He walks up to the bar, hands over a thousand dollars, orders three scotch and waters, buys drinks for the entire bar and tells the manager to keep the change. The man drinks his scotch and water, the blue bird drinks his but the leprachaun downs his drink in one gulp, throws the glass and smashes the mirror behind the bar.
The manager tells the man that it will cost $200 to replace the mirror, so the man gives him $1500, tells him to buy a new mirror, orders three more scotch and waters, buys drinks for the entire bar and tells the manager to keep the change. The man drinks his scotch and water, the blue bird drinks his but the leprachaun downs his drink in one gulp, throws the glass and smashes the stained glass feature window on the southern wall.
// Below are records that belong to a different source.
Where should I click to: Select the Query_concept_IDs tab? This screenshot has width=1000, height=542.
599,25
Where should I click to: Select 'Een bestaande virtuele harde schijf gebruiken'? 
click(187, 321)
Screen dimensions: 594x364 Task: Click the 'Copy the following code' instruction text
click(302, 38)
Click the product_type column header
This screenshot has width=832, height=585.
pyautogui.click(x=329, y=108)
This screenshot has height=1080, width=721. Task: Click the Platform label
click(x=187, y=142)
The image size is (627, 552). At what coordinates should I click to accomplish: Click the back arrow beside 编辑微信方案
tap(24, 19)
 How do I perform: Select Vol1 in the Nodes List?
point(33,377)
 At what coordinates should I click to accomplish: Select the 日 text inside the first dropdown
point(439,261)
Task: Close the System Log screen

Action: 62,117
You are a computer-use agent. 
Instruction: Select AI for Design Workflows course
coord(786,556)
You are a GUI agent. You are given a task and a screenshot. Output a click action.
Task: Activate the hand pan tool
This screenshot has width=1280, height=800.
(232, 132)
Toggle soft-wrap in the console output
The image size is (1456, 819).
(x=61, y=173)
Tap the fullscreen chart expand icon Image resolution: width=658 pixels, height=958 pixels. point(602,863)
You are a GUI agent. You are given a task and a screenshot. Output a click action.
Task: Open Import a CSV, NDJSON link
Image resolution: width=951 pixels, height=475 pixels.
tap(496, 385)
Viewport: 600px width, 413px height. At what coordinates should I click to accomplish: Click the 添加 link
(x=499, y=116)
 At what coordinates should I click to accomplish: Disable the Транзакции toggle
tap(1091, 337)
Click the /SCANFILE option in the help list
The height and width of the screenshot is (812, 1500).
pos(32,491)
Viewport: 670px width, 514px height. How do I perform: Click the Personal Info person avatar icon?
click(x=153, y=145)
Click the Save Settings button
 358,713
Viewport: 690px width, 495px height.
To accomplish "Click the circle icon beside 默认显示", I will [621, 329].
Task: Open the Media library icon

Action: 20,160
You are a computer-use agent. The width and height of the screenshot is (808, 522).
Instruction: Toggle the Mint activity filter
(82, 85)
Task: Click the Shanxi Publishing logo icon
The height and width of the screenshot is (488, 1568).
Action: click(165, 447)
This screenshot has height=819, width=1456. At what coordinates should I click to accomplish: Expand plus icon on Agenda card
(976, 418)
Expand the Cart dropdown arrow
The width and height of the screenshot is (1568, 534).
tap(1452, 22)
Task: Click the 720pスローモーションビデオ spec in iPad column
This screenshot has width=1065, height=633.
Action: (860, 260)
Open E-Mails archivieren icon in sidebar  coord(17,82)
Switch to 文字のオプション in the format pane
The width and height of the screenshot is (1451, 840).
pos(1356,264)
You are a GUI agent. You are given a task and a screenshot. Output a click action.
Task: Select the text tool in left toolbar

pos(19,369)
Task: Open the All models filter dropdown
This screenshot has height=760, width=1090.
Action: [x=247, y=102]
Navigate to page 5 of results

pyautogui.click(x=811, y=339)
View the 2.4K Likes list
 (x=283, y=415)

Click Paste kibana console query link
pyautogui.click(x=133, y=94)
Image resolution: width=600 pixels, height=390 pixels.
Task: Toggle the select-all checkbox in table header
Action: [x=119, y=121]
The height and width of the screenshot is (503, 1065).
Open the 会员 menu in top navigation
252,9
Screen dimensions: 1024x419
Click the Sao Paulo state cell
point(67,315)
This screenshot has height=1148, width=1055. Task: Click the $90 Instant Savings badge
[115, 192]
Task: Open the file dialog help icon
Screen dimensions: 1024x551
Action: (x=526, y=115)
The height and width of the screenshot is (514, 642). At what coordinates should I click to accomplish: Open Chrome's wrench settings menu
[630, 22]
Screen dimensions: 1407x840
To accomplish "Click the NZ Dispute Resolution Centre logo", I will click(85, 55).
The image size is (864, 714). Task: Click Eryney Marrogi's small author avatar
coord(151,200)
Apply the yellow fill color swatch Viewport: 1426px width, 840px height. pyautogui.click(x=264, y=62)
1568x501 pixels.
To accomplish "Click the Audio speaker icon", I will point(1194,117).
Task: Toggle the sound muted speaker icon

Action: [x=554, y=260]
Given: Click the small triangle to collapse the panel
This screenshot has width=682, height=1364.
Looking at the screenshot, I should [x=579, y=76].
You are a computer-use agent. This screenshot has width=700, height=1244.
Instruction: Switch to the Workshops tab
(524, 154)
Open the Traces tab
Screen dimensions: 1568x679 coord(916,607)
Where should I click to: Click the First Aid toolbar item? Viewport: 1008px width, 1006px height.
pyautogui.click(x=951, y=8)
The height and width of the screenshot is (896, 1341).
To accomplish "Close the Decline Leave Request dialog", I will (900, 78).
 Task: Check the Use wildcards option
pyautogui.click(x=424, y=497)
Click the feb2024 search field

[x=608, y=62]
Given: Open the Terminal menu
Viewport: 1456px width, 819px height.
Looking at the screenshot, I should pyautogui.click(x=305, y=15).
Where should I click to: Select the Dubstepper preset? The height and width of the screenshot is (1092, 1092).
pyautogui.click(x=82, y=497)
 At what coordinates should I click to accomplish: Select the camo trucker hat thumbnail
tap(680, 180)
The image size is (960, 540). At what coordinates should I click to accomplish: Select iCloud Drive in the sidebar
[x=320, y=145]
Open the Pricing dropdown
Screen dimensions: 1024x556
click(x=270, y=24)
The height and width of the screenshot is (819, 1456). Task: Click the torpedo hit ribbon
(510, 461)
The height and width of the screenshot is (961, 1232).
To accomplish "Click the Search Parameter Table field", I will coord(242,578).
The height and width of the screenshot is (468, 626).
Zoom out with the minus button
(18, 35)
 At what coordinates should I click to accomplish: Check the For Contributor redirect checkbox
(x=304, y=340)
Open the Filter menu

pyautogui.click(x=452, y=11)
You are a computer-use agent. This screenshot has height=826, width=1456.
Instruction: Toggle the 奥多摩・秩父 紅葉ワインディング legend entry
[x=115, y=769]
The manager tells the man that it will cost $1000 to replace the window, so the man gives him $3000, tells him to buy a new window, orders three more scotch and waters, buys drinks for the entire bar and tells the manager to keep the change. The manager tells him OK, but if there's any more trouble, they'll all be kicked out.
The man drinks his scotch and water, the blue bird drinks his but the leprachaun downs his drink in one gulp, throws the glass and hits the manager's wife as she's walking out from the back room, knocking her out senseless. The manager is furious, and orders them all to leave.
"Before you go," the manager says, "where did you get that leprachaun from?" The man replies that he found a magical genie, who granted him three wishes. He asked for all the money in the world, and his wallet keeps filling up with money. He asked for all the happiness in the world, and he got the blue bird of happiness. Finally, he asked for a twelve inch prick - and got the leprachaun.